WHAT’S IT ABOUT?
Single father Charlie (Robert Carlyle) moves into a pokey, dilapidated flat on a Welsh council estate with his eleven year old son, Jamie (Arron Fuller).
Charlie knows most of the people on the estate – some he trusts and encourages Jamie to trust – others he hides from and warns Jamie to avoid them.
Charlie is oddly furtive – as if he’s hiding from people, keeping secrets, planning something.
Jamie can’t quite work out what his father is up to. Is he a criminal? Increasingly, Charlie is behaving as if he’s a spy. But on a run-down council estate? What’s his mission?
Jamie plays along – delivering a package for his father and meeting him at the drop-off point, but when Charlie’s contact doesn’t show up, Jamie begins to suspect that maybe his father isn’t all he paints himself to be.
WHAT’S IT LIKE?
It’s taken eighteen months for this to return to the big screen after British audiences last had a chance to see it at the London Film Festival, at the tail end of 2008.
It’s not because it’s bad or undeserving of a theatrical release – it was picked for the LFF after all. But it might be because it’s a small film, not lacking in ambition, but failing to offer much we haven’t seen before.
The film very much centres on the father-son relationship between Charlie and Jamie and few other characters get much of a look-in.
Robert Carlyle’s increasingly delusional character is neatly balanced by an impressive debut turn from young Arron Fuller, who does a good job of initially believing his father’s stories (what boy wouldn’t be thrilled about having a father whose life is as exciting as James Bond’s?) until it slowly dawns on him that the excitement and danger in his life might not be as real as he first thought. He has to grow up fast. No child should have to put up with a father like that and his bravery is remarkable.
There are said to be echoes in this film of the writer-director Justin Kerrigan’s own childhood, which is perhaps why Jamie is the best drawn character.
But there’s almost nothing original about this film – we’ve seen people running around sink estates, father-son relationships, delusional losers many times before – and the fact of just bringing these familiar themes together under one title fails to offer them a new twist.

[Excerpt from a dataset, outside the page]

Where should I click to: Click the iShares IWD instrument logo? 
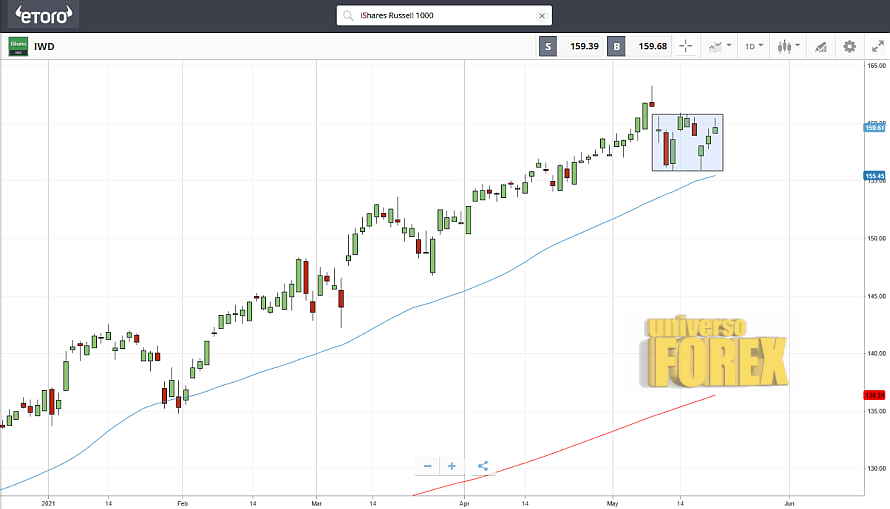pos(18,46)
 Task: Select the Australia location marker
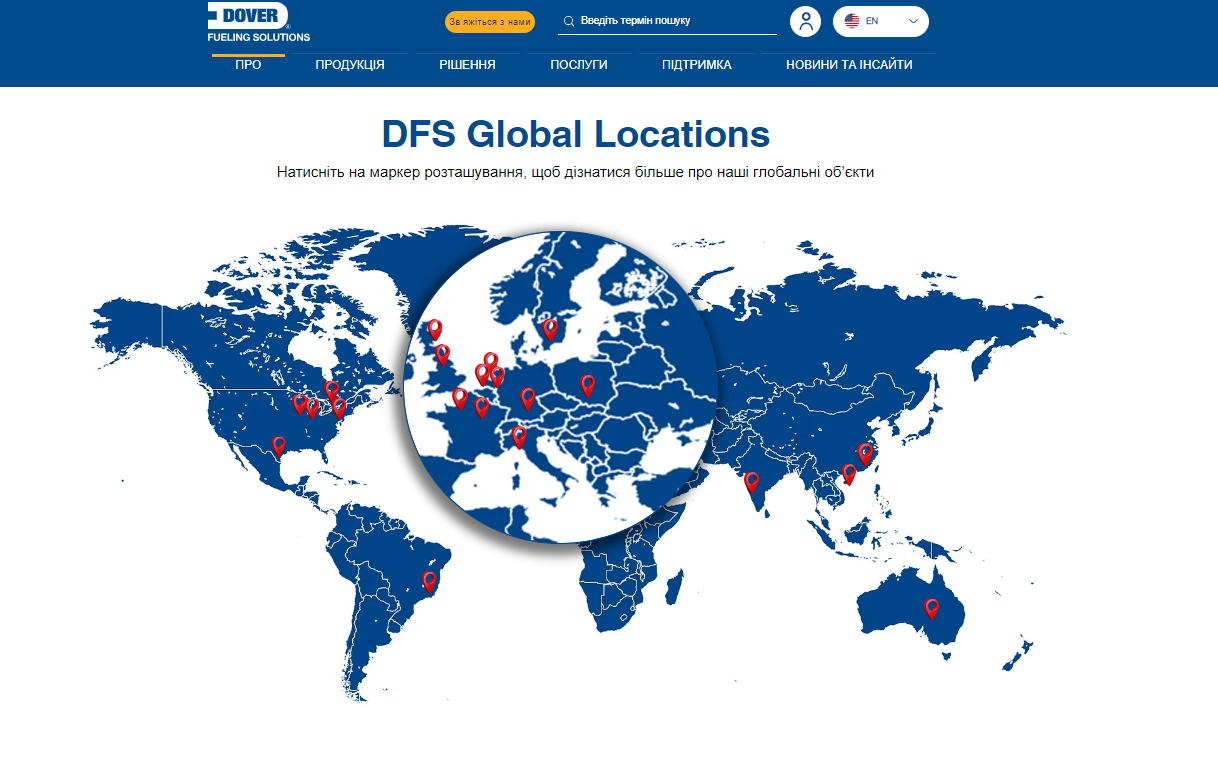pyautogui.click(x=932, y=607)
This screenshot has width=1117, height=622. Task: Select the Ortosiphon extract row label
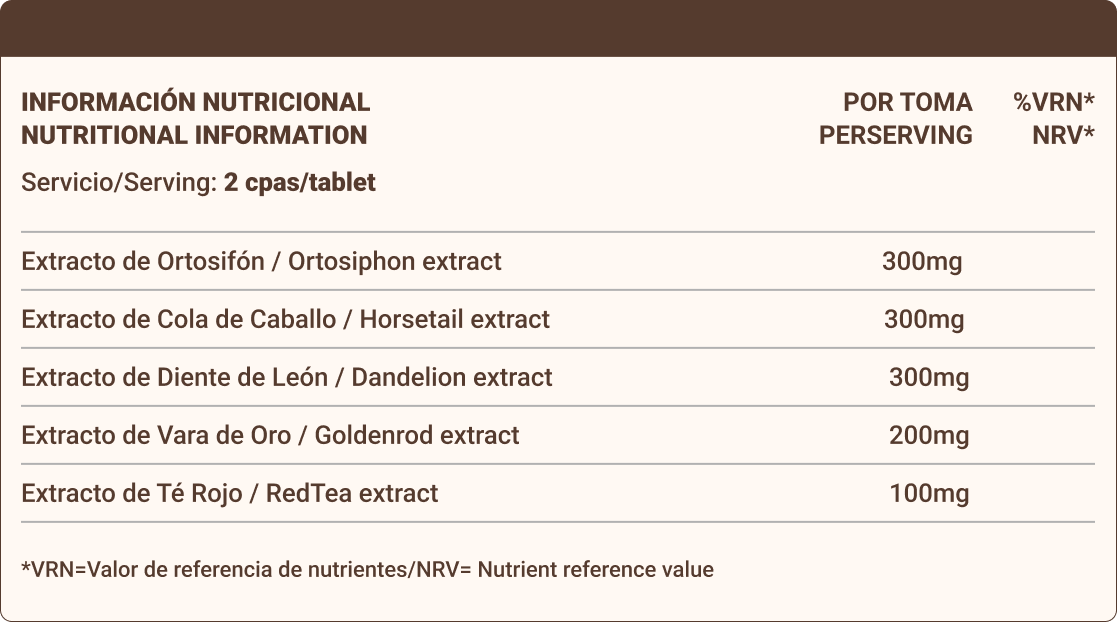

There’s no single moment on which the plot turns, so it unravels slowly and purposefully, so by the time the fact of what happens is confirmed, you’ve long since had a chance to work it out. And the back story behind that fact is revealed through one of the most clunky pieces of exposition in recent years – and when you learn the truth, it feels so unconvincing as to be a disappointment.
Arron Fuller delivers a heart-wrenching powerhouse of a performance – but there’s little else to distinguish this film.